Friday, December 20, 2013

How-to: Create a gzipped tarball via SSH

I recently needed to remotely backup a server and store the data on another system. However my complication was that there wasn't enough space on the server to create the backup then transfer it to the remote system. I thought about using scp but that creates a lot of overhead as each file transfer is essentially a new SSH session. The crux was that I needed to keep the data secure but transfer within a short amount of time. I thought about using netcat, but that would mean the data would be going across the wire unencrypted even if I compressed it using gzip.

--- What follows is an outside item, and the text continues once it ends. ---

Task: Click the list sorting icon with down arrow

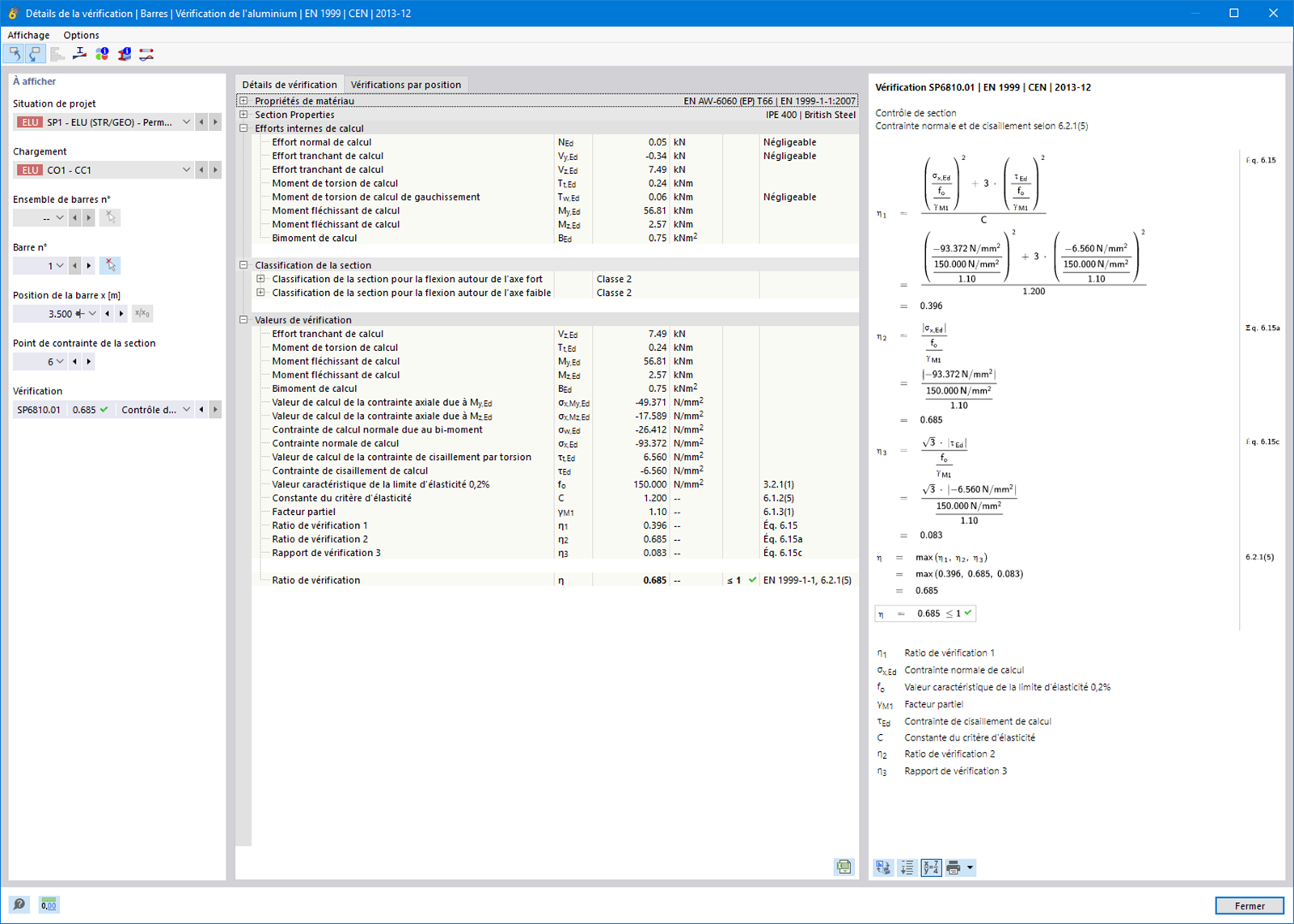Action: click(907, 867)
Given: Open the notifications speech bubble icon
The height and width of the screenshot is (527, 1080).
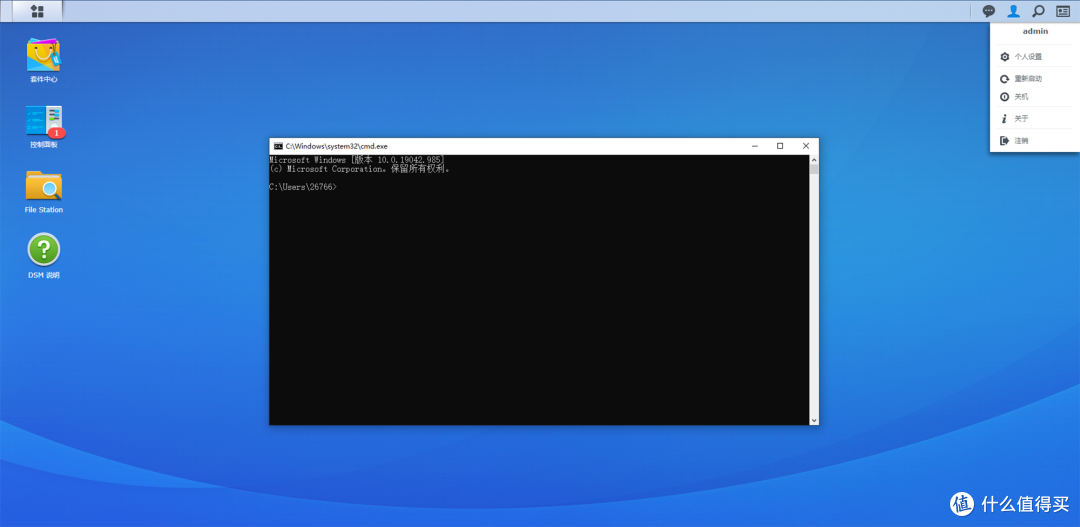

I ultimately decided that I needed SSH, tar and gzip. I popped up the manual page for tar and found that I can send the output to stdout (standard out). I immediately knew this was the best solution for the problem; I tinkered around a bit and developed a command that would allow me to use SSH, tar and gzip. The way it works is you send the tar command through SSH, tell tar to output via stdout and redirect the output from SSH to a gzipped tarball. The only downside is I had to temporarily enable root access via SSH; this is required if you're going to archive the whole file system. You can see how I accomplished the remote backup using the command below:

$ ssh root@remote.host.com 'tar -czvf - / --exclude=/dev --exclude=/proc --exclude=/var/run --exclude=/tmp --exclude=/sys --exclude=/usr/lib' > my-server-backup.tar.gz

I'll break down the command for you:

$ ssh root@remote.host.com 'command'

With SSH you can run commands remotely and the output will be displayed in your local terminal. The tar command:

 tar -czvf - / --exclude=/dev --exclude=/proc --exclude=/var/run --exclude=/tmp --exclude=/sys --exclude=/usr/lib

We invoke tar on the remote machine, telling it to create a gzipped tarball and list the files as it compresses them (czvf). Normally where we would specify the archive's file name we place a hyphen (-) which tells tar to output the archive to stdout (standard out, our screen). We want to backup the whole file system so we tell tar to start at the root of the directory tree (/) but we don't need libraries, device descriptors, process or temp files; thus we exclude specific directories with the exclude flag (--exclude=/dir/to/leave/behind). The last part of the command is important:

 > my-server-backup.tar.gz

We redirect the output to a file on the system receiving the archive; this is what the greater-than symbol does. To store the output into a file we specify a file name (my-server-backup.tar.gz); the ".tar.gz" extension identifies the file as a gzipped-tarball. To look at it without the confusion of the tar command:

 $ ssh root@remote.host.com 'command' > output.file

You can essentially perform the same function with any other command, so long as it supports outputting the data via stdout. At any rate, if you were to run the tar command all you (the user) would see is the file listing, like such:

$ ssh sysadmin@my.server.com 'tar -czvf - Downloads/' > sysadmin-downloads.tar.gz
Downloads/
Downloads/file-a.txt
Downloads/file-b.txt
Downloads/file-c.txt

In the above example, I made a backup of the Downloads directory that resides in the sysadmin user's home directory. You can even check to make sure the file is of the appropriate format using the file command:

$ file sysadmin-downloads.tar.gz
sysadmin-downloads.tar.gz: gzip compressed data, from Unix, last modified: Fri Dec 20 17:53:28 2013

There you have it! A remote, compressed backup streamed to your server or workstation over SSH. Until next time, my friends ...